--- INFORMATION ---
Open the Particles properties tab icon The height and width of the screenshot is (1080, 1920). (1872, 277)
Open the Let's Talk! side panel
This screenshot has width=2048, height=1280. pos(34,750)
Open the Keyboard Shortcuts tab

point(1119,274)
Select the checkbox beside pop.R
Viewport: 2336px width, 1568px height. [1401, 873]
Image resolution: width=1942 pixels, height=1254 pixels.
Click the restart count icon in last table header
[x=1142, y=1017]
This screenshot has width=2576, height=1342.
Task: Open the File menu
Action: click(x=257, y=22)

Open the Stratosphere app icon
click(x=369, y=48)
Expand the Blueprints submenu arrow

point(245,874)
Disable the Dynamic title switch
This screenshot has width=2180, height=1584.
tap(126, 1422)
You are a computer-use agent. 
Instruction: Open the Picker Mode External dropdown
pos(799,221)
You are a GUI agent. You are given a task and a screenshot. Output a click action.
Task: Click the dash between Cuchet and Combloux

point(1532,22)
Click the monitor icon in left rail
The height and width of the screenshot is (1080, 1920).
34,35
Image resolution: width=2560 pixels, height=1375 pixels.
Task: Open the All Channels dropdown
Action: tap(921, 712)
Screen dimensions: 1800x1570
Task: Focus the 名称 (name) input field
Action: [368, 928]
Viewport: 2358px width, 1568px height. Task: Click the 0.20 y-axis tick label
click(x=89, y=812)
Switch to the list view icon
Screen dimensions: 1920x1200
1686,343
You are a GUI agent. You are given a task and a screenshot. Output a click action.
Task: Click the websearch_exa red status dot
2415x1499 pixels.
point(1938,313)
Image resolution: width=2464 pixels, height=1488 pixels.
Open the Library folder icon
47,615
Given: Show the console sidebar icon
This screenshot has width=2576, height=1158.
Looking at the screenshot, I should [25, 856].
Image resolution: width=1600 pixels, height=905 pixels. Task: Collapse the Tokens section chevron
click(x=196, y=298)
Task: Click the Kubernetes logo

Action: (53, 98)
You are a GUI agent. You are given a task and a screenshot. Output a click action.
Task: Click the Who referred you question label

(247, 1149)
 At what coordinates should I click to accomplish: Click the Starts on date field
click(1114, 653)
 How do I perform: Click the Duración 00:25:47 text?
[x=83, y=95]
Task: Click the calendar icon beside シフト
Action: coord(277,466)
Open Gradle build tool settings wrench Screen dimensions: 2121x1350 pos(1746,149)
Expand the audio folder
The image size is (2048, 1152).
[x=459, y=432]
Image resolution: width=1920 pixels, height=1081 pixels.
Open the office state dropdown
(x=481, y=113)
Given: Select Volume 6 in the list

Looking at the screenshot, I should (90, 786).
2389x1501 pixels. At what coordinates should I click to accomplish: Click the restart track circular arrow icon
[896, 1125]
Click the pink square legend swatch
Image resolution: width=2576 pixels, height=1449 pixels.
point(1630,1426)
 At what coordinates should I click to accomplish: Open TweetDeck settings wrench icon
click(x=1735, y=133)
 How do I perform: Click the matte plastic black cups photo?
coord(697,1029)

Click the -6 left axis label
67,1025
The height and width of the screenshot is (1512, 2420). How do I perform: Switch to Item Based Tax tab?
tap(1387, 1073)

--- YOUR GOAL ---
Copy out exactly the line that holds "How do I perform: Click the matte" and all remaining lines of the listing, both the first and the last included.

--- TASK RESULT ---
 How do I perform: Click the matte plastic black cups photo?
coord(697,1029)

Click the -6 left axis label
67,1025
The height and width of the screenshot is (1512, 2420). How do I perform: Switch to Item Based Tax tab?
tap(1387, 1073)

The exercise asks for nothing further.